EXERCISE: Output, word for word, the lines of this listing that fall between the line with "Task: Toggle the MONO voicing checkbox" and the line with "Given: Open the 新商品 menu item", counting both of those lines, and no others.

-=-=-=-=-

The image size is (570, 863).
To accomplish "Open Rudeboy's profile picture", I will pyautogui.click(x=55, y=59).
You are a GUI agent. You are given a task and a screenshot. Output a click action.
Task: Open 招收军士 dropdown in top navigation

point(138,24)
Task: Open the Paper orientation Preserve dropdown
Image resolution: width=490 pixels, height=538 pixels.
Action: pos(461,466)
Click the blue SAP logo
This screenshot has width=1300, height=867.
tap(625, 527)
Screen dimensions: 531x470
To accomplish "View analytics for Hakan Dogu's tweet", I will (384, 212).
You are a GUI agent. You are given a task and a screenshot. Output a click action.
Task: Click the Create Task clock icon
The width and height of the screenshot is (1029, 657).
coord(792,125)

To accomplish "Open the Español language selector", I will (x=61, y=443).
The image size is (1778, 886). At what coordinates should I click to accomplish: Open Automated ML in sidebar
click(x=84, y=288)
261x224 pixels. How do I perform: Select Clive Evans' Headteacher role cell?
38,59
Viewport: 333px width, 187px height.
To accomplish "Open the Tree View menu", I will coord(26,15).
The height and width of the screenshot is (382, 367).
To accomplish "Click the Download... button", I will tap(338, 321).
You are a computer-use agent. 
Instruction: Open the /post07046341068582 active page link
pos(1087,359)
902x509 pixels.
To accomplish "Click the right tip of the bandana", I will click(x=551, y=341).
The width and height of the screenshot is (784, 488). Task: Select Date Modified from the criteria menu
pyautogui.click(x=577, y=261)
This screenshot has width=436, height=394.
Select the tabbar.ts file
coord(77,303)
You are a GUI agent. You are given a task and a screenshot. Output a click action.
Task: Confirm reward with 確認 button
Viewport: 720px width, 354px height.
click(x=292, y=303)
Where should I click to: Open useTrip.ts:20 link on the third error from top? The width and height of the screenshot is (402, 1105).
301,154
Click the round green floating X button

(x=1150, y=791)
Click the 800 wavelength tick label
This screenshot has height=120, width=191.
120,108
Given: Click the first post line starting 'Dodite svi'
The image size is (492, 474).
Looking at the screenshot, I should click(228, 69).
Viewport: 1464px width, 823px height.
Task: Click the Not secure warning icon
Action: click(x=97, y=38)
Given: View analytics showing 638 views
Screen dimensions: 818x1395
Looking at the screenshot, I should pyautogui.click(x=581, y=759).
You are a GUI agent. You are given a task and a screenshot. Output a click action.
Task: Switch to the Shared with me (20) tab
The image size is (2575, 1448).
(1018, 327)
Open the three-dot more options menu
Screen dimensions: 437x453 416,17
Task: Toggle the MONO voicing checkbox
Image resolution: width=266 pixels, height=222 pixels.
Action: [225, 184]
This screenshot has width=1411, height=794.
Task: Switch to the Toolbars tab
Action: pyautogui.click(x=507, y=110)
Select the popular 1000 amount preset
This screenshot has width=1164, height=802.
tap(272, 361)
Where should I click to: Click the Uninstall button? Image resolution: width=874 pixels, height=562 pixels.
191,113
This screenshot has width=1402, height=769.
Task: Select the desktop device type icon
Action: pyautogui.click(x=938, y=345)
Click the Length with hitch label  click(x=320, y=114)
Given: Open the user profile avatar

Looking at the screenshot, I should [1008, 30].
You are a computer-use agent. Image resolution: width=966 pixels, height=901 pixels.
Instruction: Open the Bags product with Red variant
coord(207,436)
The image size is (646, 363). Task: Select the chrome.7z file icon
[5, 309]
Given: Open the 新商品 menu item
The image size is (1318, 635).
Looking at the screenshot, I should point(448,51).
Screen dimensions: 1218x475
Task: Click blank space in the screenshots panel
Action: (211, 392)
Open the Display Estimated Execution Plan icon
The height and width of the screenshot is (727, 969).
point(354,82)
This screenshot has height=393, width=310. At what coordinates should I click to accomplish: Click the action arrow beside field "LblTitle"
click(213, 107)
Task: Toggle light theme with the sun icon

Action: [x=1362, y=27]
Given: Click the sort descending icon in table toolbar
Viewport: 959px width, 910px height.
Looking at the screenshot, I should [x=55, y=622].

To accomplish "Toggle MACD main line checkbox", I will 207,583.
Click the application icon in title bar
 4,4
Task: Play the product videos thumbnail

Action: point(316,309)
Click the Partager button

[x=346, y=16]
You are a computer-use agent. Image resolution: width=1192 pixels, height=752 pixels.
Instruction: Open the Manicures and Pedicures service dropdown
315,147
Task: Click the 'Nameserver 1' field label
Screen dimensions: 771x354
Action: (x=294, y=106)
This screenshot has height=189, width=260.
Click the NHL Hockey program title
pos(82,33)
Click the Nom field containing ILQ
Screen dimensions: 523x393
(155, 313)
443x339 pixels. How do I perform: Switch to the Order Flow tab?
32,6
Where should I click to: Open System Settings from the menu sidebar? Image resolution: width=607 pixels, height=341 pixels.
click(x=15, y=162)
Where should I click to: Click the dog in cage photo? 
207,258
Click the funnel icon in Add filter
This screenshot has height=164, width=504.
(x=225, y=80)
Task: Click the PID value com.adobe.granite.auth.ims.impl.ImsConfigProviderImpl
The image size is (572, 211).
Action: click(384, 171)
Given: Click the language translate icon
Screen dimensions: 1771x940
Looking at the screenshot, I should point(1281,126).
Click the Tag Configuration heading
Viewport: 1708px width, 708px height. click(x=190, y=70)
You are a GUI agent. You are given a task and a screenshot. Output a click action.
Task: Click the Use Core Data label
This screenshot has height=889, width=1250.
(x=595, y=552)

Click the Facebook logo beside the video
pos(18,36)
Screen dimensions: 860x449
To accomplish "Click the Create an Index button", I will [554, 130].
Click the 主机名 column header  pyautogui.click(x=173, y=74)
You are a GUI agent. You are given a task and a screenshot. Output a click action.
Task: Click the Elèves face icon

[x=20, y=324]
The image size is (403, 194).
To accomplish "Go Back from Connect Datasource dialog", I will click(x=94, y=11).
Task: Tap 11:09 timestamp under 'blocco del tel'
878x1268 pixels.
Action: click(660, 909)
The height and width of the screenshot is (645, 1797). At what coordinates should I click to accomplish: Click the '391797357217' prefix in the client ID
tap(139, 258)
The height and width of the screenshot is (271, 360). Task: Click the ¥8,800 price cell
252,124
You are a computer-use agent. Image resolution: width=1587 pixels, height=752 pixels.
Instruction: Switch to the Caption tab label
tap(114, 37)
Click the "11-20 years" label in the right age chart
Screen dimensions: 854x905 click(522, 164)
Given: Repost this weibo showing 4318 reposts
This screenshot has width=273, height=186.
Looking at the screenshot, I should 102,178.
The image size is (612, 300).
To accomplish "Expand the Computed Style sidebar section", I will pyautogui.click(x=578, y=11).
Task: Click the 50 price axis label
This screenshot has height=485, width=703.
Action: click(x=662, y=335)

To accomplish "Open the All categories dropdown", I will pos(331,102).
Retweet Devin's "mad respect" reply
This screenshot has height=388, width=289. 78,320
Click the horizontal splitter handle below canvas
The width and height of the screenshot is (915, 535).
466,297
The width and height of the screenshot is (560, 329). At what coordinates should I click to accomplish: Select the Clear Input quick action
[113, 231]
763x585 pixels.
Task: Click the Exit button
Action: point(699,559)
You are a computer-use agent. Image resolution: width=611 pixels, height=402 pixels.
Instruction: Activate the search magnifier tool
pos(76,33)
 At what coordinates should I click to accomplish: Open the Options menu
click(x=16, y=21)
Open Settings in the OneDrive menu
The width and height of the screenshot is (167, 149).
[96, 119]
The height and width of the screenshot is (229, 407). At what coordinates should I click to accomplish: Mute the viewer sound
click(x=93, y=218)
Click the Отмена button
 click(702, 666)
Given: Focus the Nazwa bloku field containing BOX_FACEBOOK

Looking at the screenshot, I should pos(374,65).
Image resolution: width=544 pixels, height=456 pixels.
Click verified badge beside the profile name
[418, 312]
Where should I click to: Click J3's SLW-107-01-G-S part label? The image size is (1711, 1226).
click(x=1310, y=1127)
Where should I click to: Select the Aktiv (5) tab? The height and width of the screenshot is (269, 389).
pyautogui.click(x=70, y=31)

-=-=-=-=-

REPLY:
Task: Toggle the MONO voicing checkbox
Image resolution: width=266 pixels, height=222 pixels.
Action: [225, 184]
This screenshot has width=1411, height=794.
Task: Switch to the Toolbars tab
Action: pyautogui.click(x=507, y=110)
Select the popular 1000 amount preset
This screenshot has width=1164, height=802.
tap(272, 361)
Where should I click to: Click the Uninstall button? Image resolution: width=874 pixels, height=562 pixels.
191,113
This screenshot has width=1402, height=769.
Task: Select the desktop device type icon
Action: pyautogui.click(x=938, y=345)
Click the Length with hitch label  click(x=320, y=114)
Given: Open the user profile avatar

Looking at the screenshot, I should [1008, 30].
You are a computer-use agent. Image resolution: width=966 pixels, height=901 pixels.
Instruction: Open the Bags product with Red variant
coord(207,436)
The image size is (646, 363). Task: Select the chrome.7z file icon
[5, 309]
Given: Open the 新商品 menu item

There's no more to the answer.